At Driftwood Spars, in a picturesque spot on the north coast of Cornwall near St Agnes, landlady Louise Treseder not only cares passionately about her ales, she has a brewery on site, too.
When I used to visit Glasgow regularly some 30 years ago I usually stayed at Babbity Bowster in the Merchant City, mainly for the beer, but it was handy for the Tennent’s Brewery, too. I was pleased to find it going strong on a recent trip and the rooms have been spruced to boutique standards as well.
The Tan Hill Inn, Britain’s highest pub, in the Yorkshire Dales, is an altogether different experience and has a range of accommodation from deluxe family suites to bunk rooms for those who really want to get away from it all.
At the other extreme, altitude-wise, the Anchor at Walberswick, Suffolk, is run by legendary cellarman Mark Dorber, so the draught beer, mostly Adnams, is good and there’s a terrific range of bottled brews, too.

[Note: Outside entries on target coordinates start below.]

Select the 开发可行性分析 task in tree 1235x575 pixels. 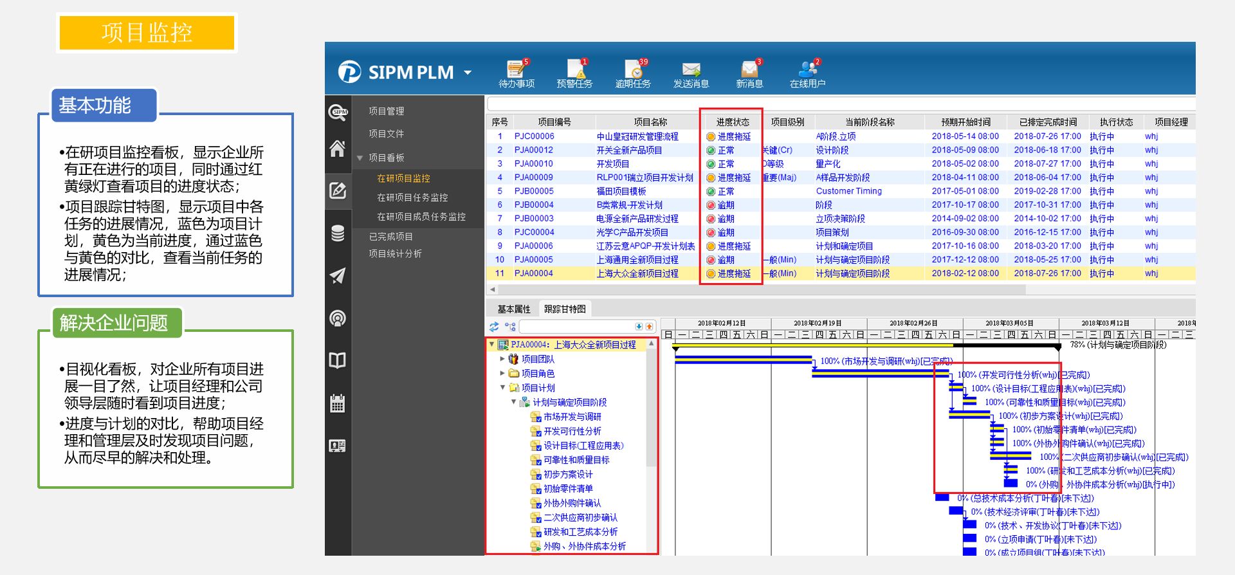tap(572, 431)
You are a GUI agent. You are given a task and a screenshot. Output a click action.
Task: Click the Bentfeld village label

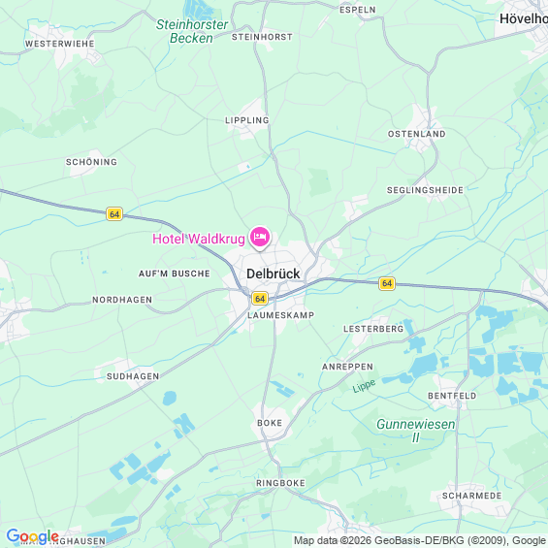click(x=452, y=396)
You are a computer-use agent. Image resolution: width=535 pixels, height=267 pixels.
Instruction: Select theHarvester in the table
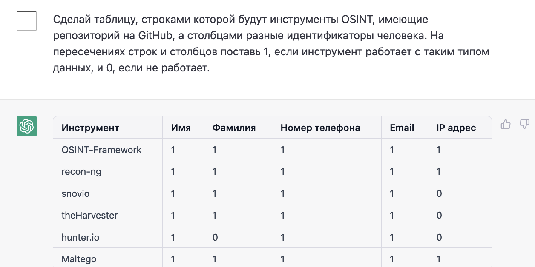[89, 215]
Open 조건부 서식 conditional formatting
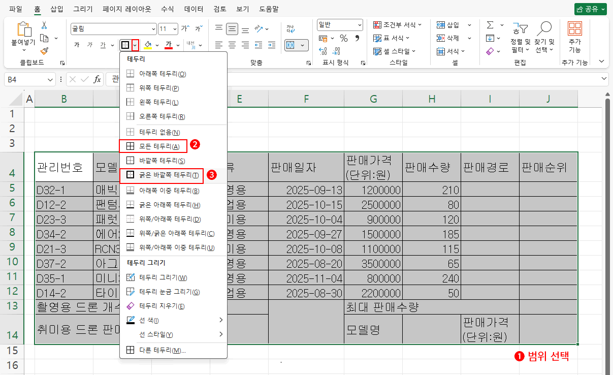This screenshot has width=613, height=375. [x=395, y=25]
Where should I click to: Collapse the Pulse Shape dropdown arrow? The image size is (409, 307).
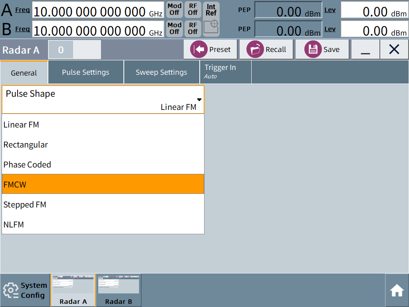199,100
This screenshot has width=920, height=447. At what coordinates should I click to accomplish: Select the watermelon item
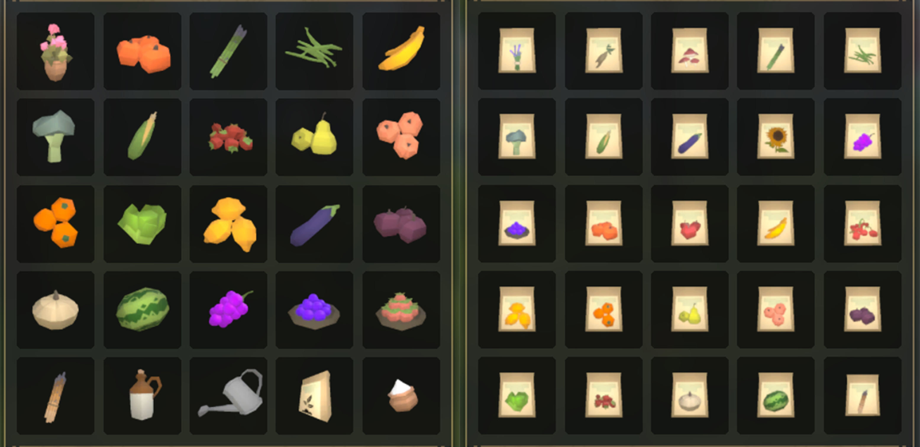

Finally, a word for Tweedies in the village of Grasmere in the Lake District. It’s really a hotel but has one of the best beer bars I’ve seen in a hotel, with a good range of cask and craft, and staff who know their stuff. For more ideas, have a browse around the Stay in a Pub website.
Photo: "Key to the open door" by Tawheed Manzoor is licensed under CC BY 2.0.
I'm a big fan of pubs with rooms on my short breaks around the south coast. Recently had an excellent stay at The Standard Inn in Rye, East Sussex. Lovely room, good selection of well kept local cask ale and a cracking restaurant for dinner and breakfast. Done similar in Margate too.